**Required work**. Tally every line below where "process" appears, then report the total alone.

**Given information**.
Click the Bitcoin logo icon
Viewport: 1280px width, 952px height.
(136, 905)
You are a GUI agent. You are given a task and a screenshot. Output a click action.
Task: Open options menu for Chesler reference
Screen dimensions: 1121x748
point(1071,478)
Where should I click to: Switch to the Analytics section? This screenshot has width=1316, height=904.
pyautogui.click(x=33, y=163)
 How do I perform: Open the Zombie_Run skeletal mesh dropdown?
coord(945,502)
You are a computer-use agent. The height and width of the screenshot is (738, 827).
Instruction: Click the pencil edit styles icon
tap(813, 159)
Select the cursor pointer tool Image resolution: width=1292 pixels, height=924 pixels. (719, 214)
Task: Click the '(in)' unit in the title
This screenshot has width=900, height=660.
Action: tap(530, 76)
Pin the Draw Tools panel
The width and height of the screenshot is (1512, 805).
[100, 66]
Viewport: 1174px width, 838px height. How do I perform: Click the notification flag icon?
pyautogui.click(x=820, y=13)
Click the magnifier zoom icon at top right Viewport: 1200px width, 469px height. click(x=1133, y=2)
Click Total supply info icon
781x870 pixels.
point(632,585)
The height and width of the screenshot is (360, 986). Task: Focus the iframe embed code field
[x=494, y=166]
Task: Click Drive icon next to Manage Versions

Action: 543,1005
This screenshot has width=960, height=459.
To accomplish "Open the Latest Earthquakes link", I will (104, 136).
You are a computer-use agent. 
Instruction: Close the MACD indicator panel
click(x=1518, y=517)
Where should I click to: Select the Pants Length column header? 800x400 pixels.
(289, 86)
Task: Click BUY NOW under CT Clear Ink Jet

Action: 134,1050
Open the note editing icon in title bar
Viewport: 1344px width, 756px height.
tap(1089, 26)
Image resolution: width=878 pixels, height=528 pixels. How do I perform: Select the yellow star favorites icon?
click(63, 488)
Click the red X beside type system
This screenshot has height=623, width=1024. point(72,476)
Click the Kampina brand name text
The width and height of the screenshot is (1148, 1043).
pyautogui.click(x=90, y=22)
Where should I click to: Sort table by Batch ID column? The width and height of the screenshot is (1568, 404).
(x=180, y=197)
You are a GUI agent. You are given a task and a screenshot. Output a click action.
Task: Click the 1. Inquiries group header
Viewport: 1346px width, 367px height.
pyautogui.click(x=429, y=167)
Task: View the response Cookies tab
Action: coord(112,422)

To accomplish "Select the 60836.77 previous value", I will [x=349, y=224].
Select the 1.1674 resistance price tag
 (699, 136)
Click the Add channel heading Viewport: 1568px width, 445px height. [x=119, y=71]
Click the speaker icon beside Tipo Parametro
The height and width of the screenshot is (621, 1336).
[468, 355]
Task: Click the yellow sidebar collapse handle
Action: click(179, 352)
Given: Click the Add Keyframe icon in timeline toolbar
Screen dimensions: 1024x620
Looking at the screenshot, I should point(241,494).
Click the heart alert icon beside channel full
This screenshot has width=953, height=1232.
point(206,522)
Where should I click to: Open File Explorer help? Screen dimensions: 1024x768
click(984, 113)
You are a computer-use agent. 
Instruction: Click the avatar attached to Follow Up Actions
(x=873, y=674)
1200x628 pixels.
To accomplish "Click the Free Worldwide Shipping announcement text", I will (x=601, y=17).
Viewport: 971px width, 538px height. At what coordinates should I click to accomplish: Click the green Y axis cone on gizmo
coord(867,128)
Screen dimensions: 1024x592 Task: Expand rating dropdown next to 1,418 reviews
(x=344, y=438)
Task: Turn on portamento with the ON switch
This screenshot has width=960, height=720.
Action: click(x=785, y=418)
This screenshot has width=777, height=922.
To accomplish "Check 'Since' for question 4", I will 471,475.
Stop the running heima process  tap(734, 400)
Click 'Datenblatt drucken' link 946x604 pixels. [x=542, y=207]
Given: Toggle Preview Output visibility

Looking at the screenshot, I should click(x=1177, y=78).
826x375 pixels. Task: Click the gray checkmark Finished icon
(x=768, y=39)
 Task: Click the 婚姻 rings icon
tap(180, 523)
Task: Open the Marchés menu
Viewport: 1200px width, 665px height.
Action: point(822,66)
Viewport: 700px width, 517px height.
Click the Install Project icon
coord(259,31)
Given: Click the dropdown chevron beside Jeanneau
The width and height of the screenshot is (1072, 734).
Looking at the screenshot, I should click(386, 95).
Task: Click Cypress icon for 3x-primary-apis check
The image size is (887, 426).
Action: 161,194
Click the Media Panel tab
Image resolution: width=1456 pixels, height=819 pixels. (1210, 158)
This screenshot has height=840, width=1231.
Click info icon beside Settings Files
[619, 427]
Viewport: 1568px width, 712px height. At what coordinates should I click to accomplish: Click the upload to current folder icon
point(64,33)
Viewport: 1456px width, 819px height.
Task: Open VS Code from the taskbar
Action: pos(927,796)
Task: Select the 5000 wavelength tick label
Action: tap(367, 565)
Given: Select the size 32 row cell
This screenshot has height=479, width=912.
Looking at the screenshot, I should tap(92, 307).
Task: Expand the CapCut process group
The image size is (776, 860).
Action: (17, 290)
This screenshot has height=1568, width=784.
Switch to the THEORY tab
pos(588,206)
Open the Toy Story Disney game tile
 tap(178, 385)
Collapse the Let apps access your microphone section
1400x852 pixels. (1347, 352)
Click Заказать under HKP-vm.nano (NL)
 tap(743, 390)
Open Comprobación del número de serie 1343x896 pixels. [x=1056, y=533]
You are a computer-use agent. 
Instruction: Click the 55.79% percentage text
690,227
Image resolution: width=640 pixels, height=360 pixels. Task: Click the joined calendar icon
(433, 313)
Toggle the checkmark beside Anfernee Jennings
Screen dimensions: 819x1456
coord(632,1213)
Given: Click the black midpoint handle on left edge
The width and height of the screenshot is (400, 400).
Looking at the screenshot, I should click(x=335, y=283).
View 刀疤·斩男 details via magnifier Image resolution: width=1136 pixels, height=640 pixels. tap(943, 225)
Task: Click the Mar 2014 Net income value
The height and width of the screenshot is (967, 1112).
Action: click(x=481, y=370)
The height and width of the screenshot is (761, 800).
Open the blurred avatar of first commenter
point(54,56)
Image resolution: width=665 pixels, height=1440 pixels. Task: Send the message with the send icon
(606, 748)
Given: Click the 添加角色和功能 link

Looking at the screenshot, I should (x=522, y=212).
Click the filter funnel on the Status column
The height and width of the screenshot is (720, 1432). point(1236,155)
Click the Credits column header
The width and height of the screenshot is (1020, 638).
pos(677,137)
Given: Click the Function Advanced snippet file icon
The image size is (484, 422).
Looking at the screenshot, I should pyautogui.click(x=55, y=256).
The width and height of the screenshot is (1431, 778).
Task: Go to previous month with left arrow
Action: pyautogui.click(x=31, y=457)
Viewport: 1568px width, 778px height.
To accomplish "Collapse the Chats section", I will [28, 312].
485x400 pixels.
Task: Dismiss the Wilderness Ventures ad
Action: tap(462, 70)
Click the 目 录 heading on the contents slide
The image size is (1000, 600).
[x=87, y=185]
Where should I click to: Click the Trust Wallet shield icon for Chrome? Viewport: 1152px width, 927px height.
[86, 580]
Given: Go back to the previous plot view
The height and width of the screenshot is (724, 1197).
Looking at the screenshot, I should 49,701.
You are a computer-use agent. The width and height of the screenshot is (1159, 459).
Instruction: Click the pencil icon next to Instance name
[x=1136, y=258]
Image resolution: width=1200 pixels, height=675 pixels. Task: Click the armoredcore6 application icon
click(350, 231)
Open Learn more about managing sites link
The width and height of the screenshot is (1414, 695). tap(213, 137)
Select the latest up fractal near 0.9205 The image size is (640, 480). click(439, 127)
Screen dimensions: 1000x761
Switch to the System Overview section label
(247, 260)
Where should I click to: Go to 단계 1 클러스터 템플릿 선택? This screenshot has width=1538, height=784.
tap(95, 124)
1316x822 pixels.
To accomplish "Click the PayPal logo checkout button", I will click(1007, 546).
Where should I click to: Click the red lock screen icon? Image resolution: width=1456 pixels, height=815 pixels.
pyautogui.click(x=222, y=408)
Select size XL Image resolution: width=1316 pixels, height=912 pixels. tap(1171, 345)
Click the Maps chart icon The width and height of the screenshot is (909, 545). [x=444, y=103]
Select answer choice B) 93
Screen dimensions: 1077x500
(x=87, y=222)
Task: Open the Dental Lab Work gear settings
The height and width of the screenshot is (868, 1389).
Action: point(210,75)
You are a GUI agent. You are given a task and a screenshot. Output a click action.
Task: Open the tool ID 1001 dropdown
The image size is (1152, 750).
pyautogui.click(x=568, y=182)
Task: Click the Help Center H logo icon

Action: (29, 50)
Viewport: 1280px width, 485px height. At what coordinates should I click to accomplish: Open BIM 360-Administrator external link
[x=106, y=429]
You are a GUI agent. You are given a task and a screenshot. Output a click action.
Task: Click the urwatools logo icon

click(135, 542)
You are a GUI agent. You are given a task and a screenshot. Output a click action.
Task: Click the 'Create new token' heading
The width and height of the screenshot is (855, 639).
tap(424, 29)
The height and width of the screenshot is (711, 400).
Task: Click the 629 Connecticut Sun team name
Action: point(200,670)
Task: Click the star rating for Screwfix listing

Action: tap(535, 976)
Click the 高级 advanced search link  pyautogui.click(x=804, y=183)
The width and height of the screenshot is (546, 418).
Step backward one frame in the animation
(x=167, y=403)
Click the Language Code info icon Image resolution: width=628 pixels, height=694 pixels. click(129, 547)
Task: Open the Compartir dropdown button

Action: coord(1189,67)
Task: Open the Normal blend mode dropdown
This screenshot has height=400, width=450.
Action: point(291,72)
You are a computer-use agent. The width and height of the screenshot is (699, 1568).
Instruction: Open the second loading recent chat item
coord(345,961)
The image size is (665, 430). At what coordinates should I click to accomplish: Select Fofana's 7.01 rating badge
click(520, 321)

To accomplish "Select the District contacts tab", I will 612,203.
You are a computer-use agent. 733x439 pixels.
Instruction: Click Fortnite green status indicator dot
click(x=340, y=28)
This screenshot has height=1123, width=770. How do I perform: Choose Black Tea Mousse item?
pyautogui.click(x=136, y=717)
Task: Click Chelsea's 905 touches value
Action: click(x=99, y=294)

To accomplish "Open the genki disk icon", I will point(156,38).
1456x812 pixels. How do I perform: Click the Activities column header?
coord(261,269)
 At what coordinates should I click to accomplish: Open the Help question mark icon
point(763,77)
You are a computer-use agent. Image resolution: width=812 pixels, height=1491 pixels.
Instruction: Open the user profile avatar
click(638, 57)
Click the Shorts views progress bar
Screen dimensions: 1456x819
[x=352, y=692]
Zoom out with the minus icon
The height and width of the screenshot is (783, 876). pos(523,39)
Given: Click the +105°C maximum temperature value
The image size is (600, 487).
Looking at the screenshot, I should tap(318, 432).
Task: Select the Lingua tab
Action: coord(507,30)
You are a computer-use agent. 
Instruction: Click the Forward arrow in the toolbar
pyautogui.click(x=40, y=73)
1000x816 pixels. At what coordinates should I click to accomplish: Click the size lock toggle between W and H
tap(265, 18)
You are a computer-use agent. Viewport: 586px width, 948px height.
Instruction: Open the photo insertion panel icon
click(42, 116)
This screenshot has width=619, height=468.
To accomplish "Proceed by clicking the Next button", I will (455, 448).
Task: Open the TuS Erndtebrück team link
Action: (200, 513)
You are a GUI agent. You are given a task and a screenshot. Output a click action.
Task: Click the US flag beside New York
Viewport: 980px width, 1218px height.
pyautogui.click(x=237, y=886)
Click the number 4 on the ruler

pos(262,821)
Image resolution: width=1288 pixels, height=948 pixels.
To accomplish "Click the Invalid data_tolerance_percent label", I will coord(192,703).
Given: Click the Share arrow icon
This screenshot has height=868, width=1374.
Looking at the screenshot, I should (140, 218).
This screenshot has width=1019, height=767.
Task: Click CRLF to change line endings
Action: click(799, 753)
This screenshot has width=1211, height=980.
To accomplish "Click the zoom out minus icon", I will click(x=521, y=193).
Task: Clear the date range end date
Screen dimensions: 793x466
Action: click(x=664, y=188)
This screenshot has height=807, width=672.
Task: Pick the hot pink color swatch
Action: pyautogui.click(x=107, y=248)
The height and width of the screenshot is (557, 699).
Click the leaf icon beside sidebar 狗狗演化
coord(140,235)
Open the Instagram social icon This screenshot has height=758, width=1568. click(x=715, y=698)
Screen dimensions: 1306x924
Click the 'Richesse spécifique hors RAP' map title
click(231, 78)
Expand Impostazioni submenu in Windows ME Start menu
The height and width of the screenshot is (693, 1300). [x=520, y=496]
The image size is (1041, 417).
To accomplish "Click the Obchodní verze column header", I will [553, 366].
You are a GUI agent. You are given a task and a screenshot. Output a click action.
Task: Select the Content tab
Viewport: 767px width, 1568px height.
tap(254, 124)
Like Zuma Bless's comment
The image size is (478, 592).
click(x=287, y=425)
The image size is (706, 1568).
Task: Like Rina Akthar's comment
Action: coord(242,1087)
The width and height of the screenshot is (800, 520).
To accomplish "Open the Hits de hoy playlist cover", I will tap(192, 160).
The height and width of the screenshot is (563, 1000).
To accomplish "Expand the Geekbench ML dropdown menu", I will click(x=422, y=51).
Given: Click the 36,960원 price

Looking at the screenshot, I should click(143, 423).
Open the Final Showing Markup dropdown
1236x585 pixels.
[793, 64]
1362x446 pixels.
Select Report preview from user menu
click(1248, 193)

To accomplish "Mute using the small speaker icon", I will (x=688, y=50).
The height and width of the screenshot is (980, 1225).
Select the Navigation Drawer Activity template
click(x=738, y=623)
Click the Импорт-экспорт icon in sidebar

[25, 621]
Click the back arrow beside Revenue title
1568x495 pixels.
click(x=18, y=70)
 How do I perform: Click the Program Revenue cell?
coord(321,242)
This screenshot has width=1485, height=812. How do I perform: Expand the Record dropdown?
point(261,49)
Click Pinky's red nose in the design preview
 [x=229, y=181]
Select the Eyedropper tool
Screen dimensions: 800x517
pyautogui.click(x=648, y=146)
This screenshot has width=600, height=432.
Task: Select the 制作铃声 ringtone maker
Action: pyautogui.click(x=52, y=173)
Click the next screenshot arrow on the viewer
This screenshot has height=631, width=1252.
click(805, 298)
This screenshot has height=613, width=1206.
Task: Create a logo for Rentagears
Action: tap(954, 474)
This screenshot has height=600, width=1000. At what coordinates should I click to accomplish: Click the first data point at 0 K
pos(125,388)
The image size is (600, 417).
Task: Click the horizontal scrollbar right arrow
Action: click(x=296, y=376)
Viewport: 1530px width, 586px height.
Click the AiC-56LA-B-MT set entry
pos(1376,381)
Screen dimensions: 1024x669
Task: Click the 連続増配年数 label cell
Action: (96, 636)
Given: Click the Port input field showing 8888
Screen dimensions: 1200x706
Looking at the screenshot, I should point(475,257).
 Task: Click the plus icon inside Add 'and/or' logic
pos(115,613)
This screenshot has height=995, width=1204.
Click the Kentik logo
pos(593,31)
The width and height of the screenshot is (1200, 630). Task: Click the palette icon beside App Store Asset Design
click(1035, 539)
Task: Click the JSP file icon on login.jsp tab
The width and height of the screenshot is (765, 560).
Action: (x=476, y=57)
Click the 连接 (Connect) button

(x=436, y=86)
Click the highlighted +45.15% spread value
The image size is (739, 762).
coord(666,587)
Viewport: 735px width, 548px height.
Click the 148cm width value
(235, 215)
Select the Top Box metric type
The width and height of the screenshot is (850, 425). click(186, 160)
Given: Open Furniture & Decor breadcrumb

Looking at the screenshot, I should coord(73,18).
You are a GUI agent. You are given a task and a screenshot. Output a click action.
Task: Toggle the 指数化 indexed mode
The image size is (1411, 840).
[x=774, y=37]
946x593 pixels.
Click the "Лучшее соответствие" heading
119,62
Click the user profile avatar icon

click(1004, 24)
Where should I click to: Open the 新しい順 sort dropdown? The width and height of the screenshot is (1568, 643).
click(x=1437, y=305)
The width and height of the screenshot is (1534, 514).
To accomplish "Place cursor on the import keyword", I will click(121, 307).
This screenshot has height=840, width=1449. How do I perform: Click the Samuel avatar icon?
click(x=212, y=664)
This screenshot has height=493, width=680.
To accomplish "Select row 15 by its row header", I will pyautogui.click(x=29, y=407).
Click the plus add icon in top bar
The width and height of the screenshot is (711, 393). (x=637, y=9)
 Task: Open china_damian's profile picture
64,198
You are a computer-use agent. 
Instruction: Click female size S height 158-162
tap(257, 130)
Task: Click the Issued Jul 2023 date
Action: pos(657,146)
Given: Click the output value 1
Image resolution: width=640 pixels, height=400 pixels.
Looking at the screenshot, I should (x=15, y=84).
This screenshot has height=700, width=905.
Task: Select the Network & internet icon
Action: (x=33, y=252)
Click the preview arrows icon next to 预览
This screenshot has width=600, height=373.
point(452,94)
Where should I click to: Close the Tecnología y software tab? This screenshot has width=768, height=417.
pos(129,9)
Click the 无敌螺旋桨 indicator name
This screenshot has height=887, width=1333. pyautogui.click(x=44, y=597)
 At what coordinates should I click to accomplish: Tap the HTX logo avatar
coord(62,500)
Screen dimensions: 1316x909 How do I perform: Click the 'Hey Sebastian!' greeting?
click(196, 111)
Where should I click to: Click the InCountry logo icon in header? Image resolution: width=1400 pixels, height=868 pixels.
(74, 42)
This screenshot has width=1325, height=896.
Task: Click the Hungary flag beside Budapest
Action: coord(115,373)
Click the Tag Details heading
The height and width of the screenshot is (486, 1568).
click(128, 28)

**Exercise answer**. 2